ADR-008: Input Validation and Security Hardening¶
Date: 2026-03-15 Status: Accepted Completed: 2026-03-15
Context¶
Litseer ingests large volumes of untrusted data from external APIs (OpenAlex, Semantic Scholar, CrossRef, IEEE, NASA NTRS, AIAA, SAE, SKYbrary) and from user-supplied YAML configs. This data flows into SQL queries, BibTeX export, file path operations, and the local citation graph. As the tool accumulates data over time and adds features like PDF ingestion (v0.4) and unstructured reference parsing (v0.3), the attack surface grows.
Although the current codebase has no exploitable vulnerabilities (all SQL is
parameterized, YAML uses safe_load, regexes are linear), we need a
systematic approach to input validation that scales with the roadmap.
Threat Model¶
Data Sources (untrusted)¶
- API JSON responses — titles, authors, venues, DOIs, abstracts from 8+ APIs
- YAML config files — user-authored, could contain path traversal in
existing_bib_path - BibTeX files — parsed for existing citekeys/DOIs during dedup
- PDF text (v0.4) — extracted text from arbitrary PDFs
- Reference strings (v0.3) — unstructured citation text from any source
Attack Vectors¶
| Vector | Current Status | Risk |
|---|---|---|
| SQL injection | Mitigated — all queries parameterized | Low |
| YAML code execution | Mitigated — yaml.safe_load() |
Low |
| ReDoS (regex backtracking) | Mitigated — linear patterns only | Low |
| LIKE wildcard injection | Mitigated — normalize_title strips wildcards |
Low |
| BibTeX injection | Mitigated — _escape_bibtex + triple-brace wrapping |
Low |
| DOT label injection | Mitigated — quote escaping + truncation | Low |
| Path traversal | Needs hardening — existing_bib_path not validated |
Medium |
| Field length exhaustion | Needs hardening — no limits on API response fields | Medium |
| Unicode/encoding attacks | Needs hardening — no normalization of control chars | Medium |
| Log injection | Needs hardening — API strings logged without sanitization | Low |
Decision¶
Adopt a defense-in-depth input validation strategy with three layers:
Layer 1: Boundary Validation (v0.1 milestone)¶
Validate and sanitize all data at system boundaries — where external data first enters the application.
- Field length limits: Cap title (1000), authors (2000), venue (500), abstract (10000), DOI (500) chars at the Work model level
- Control character stripping: Remove
\x00-\x1f(except\n,\t) from all text fields - Path validation: Resolve
existing_bib_pathand verify it doesn't escape the config file's parent directory - DOI format validation: Reject DOIs that don't match
10.\d{4,}/pattern
Layer 2: Structural Validation (v0.2 milestone)¶
Validate data structure and semantics before processing.

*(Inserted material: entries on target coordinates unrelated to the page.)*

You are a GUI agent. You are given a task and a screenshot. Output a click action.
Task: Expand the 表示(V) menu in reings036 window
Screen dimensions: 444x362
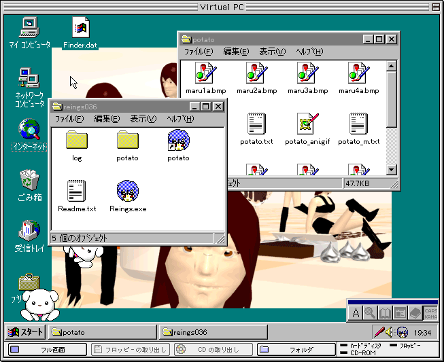(x=143, y=119)
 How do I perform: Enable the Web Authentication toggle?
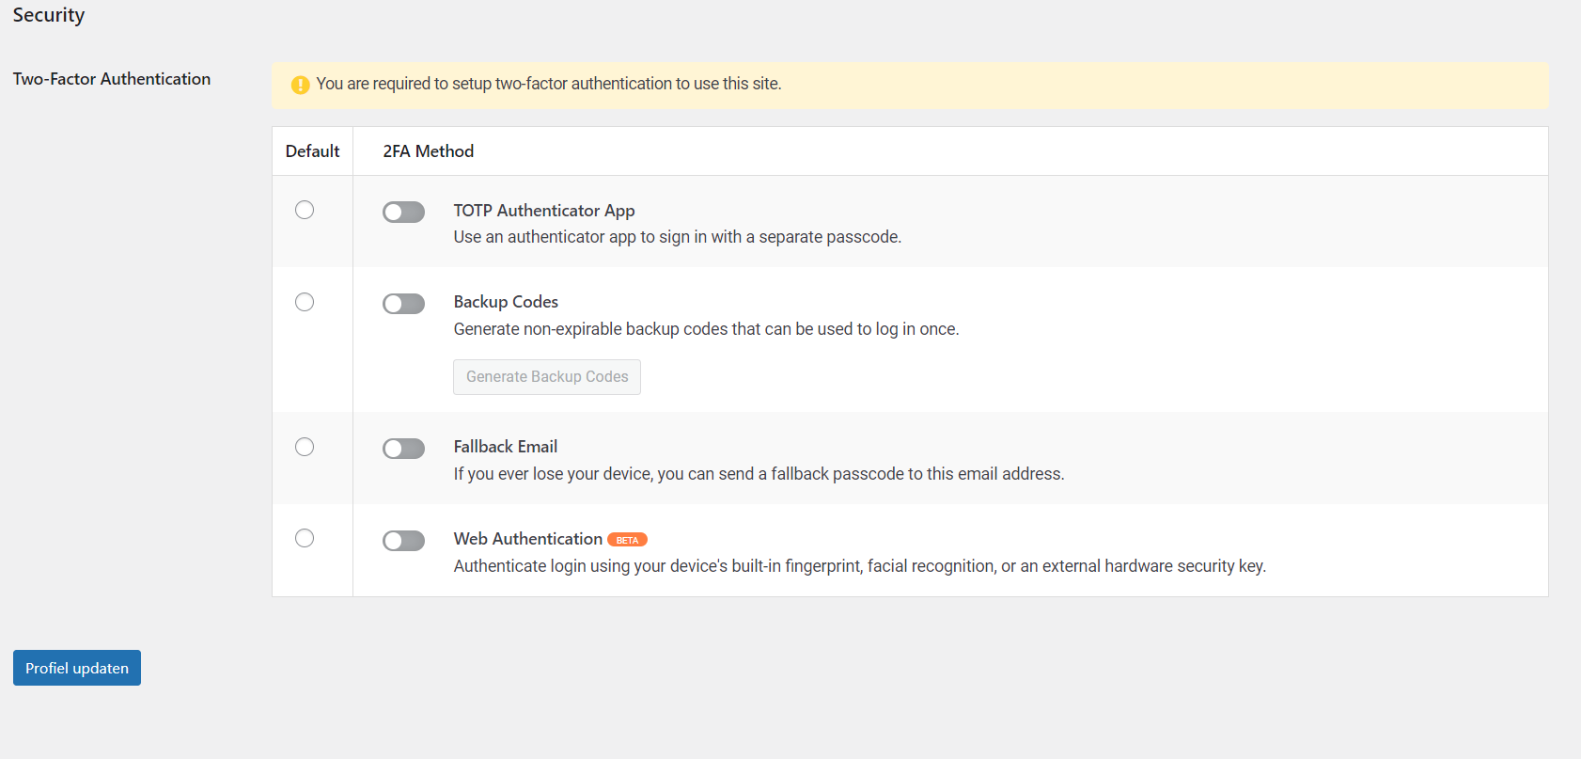click(403, 541)
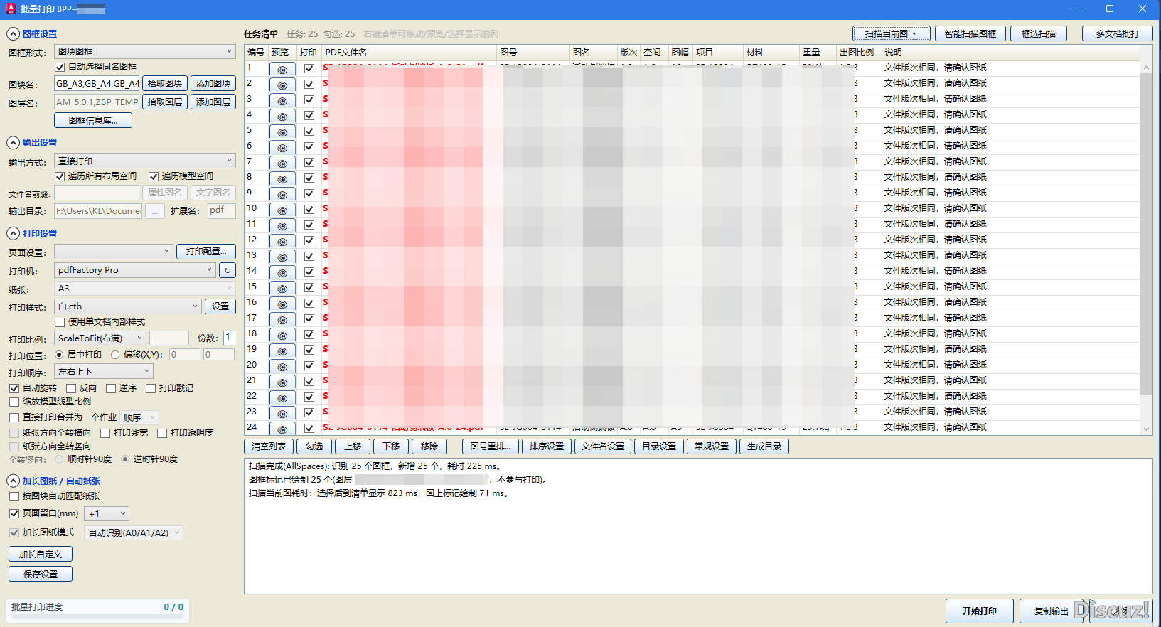Toggle 自动选择同名图框 checkbox
Viewport: 1161px width, 627px height.
60,67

- Year range validation: Reject years outside 1900-2100
- URL scheme validation: Only allow
http://,https://in URL fields - Config schema validation: Validate YAML config against expected schema before processing (cluster IDs, query strings, year ranges)
- Graph integrity checks: Validate paper_id references in edge operations
Layer 3: Output Encoding (v0.3 milestone)¶
Ensure all output formats are properly encoded for their context.
- BibTeX: Audit escaping for completeness (add
$,^,~to escape list) - Markdown: Escape user-controlled strings in markdown output
- JSON: Already safe via
json.dumps - DOT: Already safe via quote escaping + truncation
- Log messages: Sanitize before logging (truncate, strip control chars)
Implementation Plan¶
Milestone 1: Core Input Sanitization ✅ Complete¶
- Add
sanitize_text()andvalidate_doi()to a newsrc/litseer/sanitize.py - Integrate into Work model
__post_init__or source adapter parsing - Add
validate_config_paths()to config loader - Tests for each sanitization function with adversarial inputs
Milestone 2: Structural Validation ✅ Complete¶
- Add config schema validation with clear error messages
- Add year/URL/field semantic validation
- Graph integrity checks (paper_id validation in
add_edge()) - Fuzz testing for source adapter parsers
Milestone 3: Output Hardening ✅ Complete¶
- Audit and extend BibTeX escaping
- Add markdown escaping for user-controlled fields (
_escape_markdown()) - Log sanitization
Milestone 4: Ongoing (with each new feature)¶
- v0.3 (reference parsing): Validate parsed reference fields
- v0.4 (PDF ingestion): Sanitize extracted text, validate file types
- Every new source adapter: Apply sanitize_text to all response fields
Consequences¶
Positive: - Systematic defense against current and future input vectors - Each milestone is independently valuable and testable - Sanitization module is reusable across all source adapters - Positions the codebase for safe PDF/reference parsing in v0.3-v0.4
Negative: - Small performance overhead from validation (negligible vs. API latency) - May truncate legitimately long titles in rare cases (1000 char limit) - Adds a dependency between source adapters and the sanitize module
Neutral: - Does not protect against denial-of-service at the network level (rate limiting is handled by source adapters and the cache)